* TASK DESCRIPTION: What lines below contain the word "Switch"? Please pull each one out.

□ □ □ □ □ □ □

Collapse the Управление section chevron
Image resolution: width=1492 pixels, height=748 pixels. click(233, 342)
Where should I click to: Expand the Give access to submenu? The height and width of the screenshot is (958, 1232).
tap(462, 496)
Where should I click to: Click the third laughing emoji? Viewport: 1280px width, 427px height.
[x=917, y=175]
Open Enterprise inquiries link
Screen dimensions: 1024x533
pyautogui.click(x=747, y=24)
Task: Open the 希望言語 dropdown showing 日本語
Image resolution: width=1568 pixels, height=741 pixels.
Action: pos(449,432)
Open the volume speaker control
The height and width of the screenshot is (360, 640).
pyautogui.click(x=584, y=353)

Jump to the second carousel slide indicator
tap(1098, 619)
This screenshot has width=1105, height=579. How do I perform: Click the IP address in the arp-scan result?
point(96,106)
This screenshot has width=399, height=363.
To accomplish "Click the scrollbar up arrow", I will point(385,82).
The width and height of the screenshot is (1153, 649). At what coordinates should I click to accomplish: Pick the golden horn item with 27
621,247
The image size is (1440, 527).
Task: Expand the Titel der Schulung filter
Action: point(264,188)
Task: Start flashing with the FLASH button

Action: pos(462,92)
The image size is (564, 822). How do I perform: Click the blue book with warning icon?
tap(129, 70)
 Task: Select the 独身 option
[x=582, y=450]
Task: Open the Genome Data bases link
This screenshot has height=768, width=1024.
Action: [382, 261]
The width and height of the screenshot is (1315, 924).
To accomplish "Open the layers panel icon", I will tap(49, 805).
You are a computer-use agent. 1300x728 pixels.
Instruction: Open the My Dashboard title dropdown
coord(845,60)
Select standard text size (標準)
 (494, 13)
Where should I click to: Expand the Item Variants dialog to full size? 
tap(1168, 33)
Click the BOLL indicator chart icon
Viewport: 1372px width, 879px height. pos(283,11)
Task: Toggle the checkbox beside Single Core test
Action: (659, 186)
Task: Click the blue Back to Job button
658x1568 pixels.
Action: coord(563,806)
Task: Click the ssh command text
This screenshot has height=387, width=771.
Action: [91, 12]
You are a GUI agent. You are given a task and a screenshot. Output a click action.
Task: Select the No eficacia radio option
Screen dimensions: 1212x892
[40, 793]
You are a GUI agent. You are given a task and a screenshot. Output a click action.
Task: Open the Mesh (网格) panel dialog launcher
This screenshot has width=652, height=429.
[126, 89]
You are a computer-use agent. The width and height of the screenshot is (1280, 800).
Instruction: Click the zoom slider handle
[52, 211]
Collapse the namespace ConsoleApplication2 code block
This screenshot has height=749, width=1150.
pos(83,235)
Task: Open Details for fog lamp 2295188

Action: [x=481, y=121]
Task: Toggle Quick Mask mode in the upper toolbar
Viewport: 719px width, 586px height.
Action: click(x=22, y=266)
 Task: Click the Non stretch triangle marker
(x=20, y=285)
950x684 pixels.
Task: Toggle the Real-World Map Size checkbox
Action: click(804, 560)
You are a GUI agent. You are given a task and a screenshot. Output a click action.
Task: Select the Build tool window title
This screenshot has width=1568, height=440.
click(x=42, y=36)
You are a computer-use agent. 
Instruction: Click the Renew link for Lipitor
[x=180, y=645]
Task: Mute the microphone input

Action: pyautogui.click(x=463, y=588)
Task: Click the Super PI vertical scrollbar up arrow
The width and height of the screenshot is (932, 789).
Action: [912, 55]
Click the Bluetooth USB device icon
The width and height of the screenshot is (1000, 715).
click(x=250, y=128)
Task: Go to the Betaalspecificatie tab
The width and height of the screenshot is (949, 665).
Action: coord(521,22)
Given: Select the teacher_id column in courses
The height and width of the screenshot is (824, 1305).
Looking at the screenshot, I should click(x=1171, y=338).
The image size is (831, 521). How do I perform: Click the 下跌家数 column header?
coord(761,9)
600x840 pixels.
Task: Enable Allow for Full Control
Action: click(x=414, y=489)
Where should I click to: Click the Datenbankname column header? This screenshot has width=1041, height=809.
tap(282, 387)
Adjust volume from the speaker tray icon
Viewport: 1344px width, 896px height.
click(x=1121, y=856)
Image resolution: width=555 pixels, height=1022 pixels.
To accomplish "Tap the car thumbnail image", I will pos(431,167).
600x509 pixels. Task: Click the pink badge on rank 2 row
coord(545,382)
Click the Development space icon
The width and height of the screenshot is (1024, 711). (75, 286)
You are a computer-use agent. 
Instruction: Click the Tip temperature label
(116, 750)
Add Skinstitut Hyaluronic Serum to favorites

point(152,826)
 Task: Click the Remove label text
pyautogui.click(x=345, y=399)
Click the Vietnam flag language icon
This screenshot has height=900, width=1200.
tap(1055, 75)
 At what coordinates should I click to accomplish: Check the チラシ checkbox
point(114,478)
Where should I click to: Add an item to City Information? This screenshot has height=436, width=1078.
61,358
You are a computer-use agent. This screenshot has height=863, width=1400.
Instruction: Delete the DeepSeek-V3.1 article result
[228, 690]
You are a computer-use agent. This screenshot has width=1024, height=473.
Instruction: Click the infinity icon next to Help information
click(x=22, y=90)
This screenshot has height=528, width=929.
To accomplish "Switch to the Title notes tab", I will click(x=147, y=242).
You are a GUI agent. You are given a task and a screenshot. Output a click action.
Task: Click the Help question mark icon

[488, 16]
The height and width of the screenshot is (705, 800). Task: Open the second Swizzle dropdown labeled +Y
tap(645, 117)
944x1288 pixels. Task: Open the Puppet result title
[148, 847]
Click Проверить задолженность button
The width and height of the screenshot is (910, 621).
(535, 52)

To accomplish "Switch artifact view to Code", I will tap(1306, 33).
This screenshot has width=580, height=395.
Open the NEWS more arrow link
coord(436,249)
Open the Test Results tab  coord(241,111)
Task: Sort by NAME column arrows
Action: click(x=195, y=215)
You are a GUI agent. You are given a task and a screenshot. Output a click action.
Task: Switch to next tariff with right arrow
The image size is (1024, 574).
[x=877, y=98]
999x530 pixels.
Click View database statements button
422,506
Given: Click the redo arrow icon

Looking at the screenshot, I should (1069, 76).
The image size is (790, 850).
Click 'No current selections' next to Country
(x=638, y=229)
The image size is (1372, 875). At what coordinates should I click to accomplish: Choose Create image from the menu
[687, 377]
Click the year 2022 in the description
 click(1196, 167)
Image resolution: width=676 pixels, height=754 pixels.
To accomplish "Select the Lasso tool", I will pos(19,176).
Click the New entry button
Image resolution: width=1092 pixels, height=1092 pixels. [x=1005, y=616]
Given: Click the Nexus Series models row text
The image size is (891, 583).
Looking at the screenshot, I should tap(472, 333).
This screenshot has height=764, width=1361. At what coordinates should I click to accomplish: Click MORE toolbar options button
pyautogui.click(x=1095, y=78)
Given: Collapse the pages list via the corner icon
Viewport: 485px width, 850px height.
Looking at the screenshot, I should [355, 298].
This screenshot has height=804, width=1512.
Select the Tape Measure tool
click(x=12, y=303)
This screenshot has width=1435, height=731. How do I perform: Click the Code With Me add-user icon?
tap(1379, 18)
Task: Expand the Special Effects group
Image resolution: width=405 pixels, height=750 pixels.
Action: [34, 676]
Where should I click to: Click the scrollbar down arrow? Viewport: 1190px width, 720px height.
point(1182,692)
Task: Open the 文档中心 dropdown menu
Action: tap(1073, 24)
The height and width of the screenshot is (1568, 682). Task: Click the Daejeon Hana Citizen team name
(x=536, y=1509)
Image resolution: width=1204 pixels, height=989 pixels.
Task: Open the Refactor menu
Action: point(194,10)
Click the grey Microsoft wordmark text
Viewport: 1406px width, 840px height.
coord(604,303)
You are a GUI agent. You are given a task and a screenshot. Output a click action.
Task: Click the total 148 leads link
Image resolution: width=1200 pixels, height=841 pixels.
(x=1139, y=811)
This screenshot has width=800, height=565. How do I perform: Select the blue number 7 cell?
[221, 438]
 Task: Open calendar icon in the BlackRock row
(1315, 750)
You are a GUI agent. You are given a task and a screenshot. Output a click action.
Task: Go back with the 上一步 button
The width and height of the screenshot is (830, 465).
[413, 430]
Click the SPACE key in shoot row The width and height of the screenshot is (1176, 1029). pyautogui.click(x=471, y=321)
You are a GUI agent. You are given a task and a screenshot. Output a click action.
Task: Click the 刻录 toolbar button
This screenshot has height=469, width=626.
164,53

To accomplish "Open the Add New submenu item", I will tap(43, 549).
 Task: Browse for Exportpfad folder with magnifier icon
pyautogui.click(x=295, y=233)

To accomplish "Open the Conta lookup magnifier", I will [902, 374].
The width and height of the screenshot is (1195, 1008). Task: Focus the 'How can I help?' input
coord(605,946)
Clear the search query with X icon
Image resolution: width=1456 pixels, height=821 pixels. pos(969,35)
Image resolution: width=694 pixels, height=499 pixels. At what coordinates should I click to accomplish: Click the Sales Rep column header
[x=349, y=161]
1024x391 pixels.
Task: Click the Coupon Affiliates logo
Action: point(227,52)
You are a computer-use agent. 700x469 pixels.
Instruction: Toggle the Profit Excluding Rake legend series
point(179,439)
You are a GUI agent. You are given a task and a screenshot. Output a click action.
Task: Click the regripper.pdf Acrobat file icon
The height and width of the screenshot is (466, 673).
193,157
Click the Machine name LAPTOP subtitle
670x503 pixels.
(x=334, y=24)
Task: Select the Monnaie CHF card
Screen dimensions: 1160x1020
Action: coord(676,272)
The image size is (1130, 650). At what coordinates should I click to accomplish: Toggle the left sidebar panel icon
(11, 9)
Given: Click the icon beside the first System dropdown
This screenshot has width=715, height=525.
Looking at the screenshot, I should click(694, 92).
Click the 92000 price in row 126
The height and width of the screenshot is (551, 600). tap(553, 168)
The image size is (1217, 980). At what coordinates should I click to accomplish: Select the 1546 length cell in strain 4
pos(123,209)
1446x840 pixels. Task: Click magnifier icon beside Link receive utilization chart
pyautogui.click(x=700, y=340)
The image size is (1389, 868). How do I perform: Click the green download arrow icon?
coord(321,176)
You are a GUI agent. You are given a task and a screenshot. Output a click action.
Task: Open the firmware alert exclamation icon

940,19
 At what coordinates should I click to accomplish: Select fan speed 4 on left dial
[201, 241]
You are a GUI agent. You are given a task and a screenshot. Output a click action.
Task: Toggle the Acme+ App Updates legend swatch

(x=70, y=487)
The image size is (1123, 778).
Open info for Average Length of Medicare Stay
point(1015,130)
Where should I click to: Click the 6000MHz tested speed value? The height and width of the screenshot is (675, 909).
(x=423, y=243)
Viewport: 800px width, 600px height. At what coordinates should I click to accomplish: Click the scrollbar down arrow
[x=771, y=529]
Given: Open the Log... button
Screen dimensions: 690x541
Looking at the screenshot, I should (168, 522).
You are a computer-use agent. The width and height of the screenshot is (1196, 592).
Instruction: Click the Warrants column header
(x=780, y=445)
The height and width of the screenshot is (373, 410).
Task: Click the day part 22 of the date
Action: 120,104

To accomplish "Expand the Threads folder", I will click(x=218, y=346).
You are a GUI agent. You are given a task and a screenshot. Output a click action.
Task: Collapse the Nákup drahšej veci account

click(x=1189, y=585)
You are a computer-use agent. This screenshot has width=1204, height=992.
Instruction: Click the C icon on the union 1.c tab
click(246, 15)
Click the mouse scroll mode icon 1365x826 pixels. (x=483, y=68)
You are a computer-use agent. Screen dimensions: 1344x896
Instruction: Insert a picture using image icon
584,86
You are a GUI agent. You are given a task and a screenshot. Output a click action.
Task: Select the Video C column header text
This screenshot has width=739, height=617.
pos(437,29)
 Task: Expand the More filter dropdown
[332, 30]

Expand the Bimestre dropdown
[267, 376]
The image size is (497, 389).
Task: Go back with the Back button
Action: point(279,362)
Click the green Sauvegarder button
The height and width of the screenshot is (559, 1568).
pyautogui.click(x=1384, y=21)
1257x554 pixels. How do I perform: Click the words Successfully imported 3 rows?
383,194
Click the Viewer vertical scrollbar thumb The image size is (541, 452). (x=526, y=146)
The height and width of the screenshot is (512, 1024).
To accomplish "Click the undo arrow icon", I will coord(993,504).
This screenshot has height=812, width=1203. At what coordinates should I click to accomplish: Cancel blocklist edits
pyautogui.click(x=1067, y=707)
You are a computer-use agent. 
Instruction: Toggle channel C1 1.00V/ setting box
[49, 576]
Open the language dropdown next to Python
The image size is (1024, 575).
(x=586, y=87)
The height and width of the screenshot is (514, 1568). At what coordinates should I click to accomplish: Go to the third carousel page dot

□ □ □ □ □ □ □

* EXERCISE SOLUTION:
To accomplish "Switch to the Title notes tab", I will click(x=147, y=242).
To accomplish "Switch artifact view to Code", I will tap(1306, 33).
Task: Switch to next tariff with right arrow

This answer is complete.